Fundamentals & Trade Flows
EU rye export flows in the current marketing year have been modest but diversified, with growing sales to destinations such as Jordan, Norway, Japan and the United States. While rye is a relatively small component of total EU grains trade, these outlets help clear surplus volumes, especially from Germany and Poland.
Global coarse grain market reports continue to frame rye within an overall adequate supply context, even as some regions face drought-driven yield downgrades. For German feed users, rye’s main role remains as a competitively priced component in rations relative to feed wheat and barley; with wheat values rallying sharply in recent days, rye’s discount is an important driver of demand from livestock sectors.
Short-Term Outlook & Trading Ideas
- Price bias: Slightly firmer. Harvest pressure is partly offset by heat-related yield risk and stronger wheat prices, limiting downside for EXW rye in northern Germany.
- For buyers (feed mills, livestock integrators): Consider covering a portion of Q3 needs at current inland levels around 183 EUR/t EXW, but keep some flexibility for opportunistic harvest dips if weather risk eases.
- For sellers (farmers, collectors): Avoid panic selling at harvest; stagger sales and monitor basis versus Hamburg and wheat to capture any further strengthening if heat stress translates into lower local crop results.

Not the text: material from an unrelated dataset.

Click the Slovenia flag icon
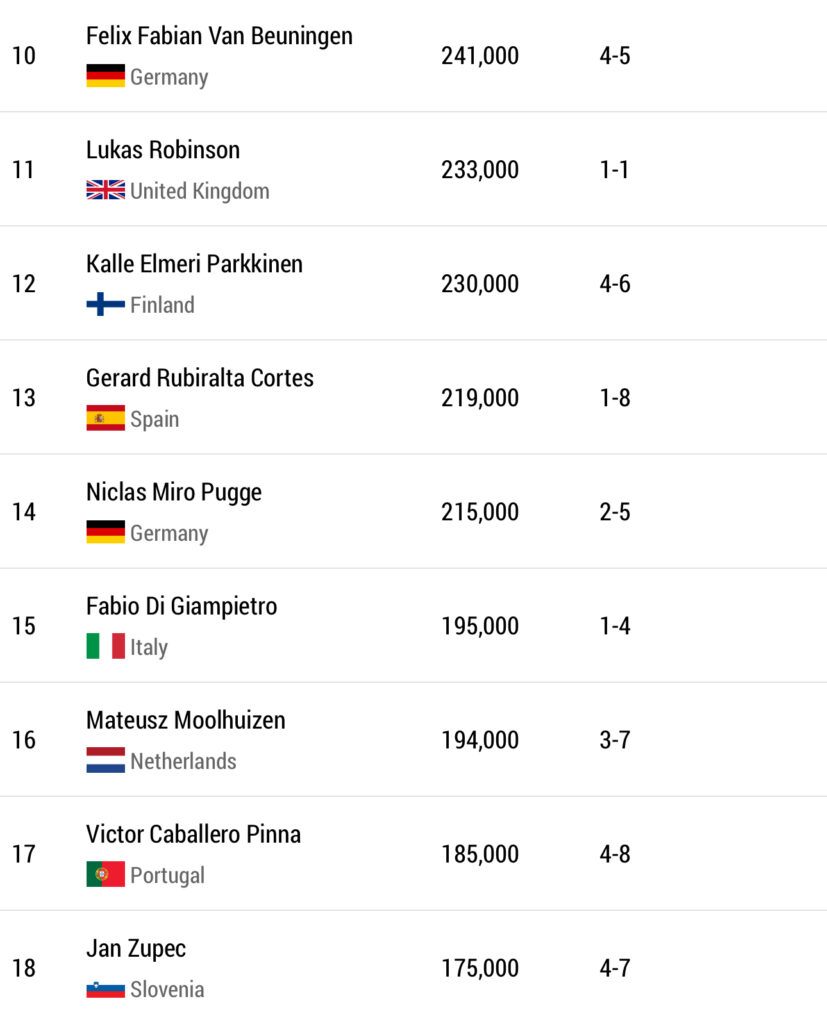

- Risk watch: Persistence or intensification of the heatwave in Germany and Poland, as well as further escalation in Black Sea trade routes, could tighten EU feed grain availability and support rye prices beyond current levels.
3-day directional price view (DE)
- Drentwede EXW feed rye: Stable to slightly firm (≈180–185 EUR/t) as harvest selling meets cautious buying amid heat concerns.
- Northern German ports (e.g. Hamburg) feed rye: Mostly steady in EUR terms, tracking broader feed grain and freight markets, with modest upside risk if wheat strength persists.